**TEKS YANG DIBERIKAN**
◇ ◇ ◇ ◇ ◇ ◇ ◇
Dalam istilah teknis, gaya penulisan semacam ini disebut ‘etiologi’ atau
‘ilmu asal sesuatu’ terkait adat-istiadat atau kebiasaan suatu masyarakat.
B. PENYAJIAN MATERI
1. Waktu Penulisan Kitab Ester
Peristiwa yang dikisahkan dalam Kitab Ester terjadi ‘pada zaman
Ahasyweros’, Raja Persia (486-465 sM). Periodenya juga disebutkan, yaitu
‘pada tahun yang ketiga dalam pemerintahannya’ (Est 1:1-3). Ahasyweros
(dalam Bahasa Ibrani) atau Kserkses (dalam Bahasa Yunani) atau Asuerus
(dalam Bahasa Latin) adalah Raja Persia. Ia menggantikan Raja Darius I
Hystaspes (522-486 sM). Dalam Kitab Suci berbahasa Yunani (LXX-
Septuaginta), Raja Ahasyweros disebut Artakserkses (dalam Bahasa Ibrani
disebut Artahsasta). Akan tetapi, penyebutan ini merupakan suatu kekeliruan.
◇ ◇ ◇ ◇ ◇ ◇ ◇
**DATA DITAMPILKAN**
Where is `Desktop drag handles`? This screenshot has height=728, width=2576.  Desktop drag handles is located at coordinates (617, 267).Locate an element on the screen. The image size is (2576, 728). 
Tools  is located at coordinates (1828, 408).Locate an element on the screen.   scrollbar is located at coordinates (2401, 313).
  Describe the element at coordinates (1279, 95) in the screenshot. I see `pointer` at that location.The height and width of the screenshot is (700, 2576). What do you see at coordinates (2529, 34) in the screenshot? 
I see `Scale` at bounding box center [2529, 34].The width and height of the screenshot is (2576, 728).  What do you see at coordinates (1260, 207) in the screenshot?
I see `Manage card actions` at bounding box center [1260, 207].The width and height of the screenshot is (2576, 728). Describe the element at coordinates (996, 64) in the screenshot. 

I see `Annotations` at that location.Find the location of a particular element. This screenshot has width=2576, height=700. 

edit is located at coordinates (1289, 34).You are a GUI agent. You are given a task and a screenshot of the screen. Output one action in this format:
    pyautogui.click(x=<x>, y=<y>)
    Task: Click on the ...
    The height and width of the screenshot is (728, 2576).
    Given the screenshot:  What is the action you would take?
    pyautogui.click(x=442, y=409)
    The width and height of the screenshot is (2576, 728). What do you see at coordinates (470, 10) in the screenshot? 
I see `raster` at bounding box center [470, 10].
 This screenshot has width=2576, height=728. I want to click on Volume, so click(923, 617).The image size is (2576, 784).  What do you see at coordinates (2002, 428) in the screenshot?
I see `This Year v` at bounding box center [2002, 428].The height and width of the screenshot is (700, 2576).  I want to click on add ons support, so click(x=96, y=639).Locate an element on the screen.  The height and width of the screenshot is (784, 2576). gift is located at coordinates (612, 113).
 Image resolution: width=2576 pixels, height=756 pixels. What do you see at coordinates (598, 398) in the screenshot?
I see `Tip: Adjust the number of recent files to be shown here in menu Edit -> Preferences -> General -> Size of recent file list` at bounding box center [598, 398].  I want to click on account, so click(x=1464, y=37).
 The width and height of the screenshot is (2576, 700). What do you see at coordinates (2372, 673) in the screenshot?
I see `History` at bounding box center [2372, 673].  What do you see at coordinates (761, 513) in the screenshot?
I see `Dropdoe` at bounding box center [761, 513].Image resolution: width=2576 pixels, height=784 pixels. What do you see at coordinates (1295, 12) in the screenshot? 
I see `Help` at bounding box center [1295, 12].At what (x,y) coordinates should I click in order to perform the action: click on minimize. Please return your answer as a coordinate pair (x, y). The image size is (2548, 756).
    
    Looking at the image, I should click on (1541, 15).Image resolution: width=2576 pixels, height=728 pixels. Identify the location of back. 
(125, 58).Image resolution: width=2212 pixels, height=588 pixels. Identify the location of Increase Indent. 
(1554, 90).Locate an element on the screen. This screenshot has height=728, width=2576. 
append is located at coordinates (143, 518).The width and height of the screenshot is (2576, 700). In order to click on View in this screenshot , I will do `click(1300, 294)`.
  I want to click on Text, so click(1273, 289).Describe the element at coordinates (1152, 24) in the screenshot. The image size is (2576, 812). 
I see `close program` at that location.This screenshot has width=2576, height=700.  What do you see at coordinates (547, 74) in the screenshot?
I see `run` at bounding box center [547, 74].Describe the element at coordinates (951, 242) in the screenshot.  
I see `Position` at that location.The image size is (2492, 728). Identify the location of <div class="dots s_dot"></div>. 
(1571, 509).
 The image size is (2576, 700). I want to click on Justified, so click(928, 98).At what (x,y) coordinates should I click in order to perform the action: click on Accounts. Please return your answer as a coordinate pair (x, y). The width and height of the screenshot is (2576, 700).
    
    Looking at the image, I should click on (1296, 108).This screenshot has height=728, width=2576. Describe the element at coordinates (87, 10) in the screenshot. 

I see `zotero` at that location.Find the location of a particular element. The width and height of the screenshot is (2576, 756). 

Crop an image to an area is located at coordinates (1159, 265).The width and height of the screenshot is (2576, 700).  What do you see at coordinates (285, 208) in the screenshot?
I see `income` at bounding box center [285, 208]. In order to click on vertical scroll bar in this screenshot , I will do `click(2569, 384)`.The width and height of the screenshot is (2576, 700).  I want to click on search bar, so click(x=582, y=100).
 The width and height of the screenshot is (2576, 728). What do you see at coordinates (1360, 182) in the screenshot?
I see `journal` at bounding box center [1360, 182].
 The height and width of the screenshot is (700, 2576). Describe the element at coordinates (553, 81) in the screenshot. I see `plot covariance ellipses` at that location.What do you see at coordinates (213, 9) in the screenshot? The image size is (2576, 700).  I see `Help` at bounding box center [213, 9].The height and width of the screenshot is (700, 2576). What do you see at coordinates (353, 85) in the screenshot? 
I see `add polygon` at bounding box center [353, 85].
◇ ◇ ◇ ◇ ◇ ◇ ◇
**TUGAS ANDA**
**a.** Salin kembali bagian teks tentang Kitab Ester mulai dari "Dalam istilah teknis, gaya" sampai dengan "merupakan suatu kekeliruan.".
**b.** Bahasa apa saja yang disebut dalam teks tentang Kitab Ester?
**c.** Menurut teks tentang Kitab Ester, raja siapa yang digantikan oleh Ahasyweros?
Data tersebut berasal dari sumber yang berbeda.

**JAWABAN**
**a.**
Dalam istilah teknis, gaya penulisan semacam ini disebut ‘etiologi’ atau
‘ilmu asal sesuatu’ terkait adat-istiadat atau kebiasaan suatu masyarakat.
B. PENYAJIAN MATERI
1. Waktu Penulisan Kitab Ester
Peristiwa yang dikisahkan dalam Kitab Ester terjadi ‘pada zaman
Ahasyweros’, Raja Persia (486-465 sM). Periodenya juga disebutkan, yaitu
‘pada tahun yang ketiga dalam pemerintahannya’ (Est 1:1-3). Ahasyweros
(dalam Bahasa Ibrani) atau Kserkses (dalam Bahasa Yunani) atau Asuerus
(dalam Bahasa Latin) adalah Raja Persia. Ia menggantikan Raja Darius I
Hystaspes (522-486 sM). Dalam Kitab Suci berbahasa Yunani (LXX-
Septuaginta), Raja Ahasyweros disebut Artakserkses (dalam Bahasa Ibrani
disebut Artahsasta). Akan tetapi, penyebutan ini merupakan suatu kekeliruan.

**b.** Ibrani, Yunani, Latin

**c.** Raja Darius I Hystaspes (522-486 sM)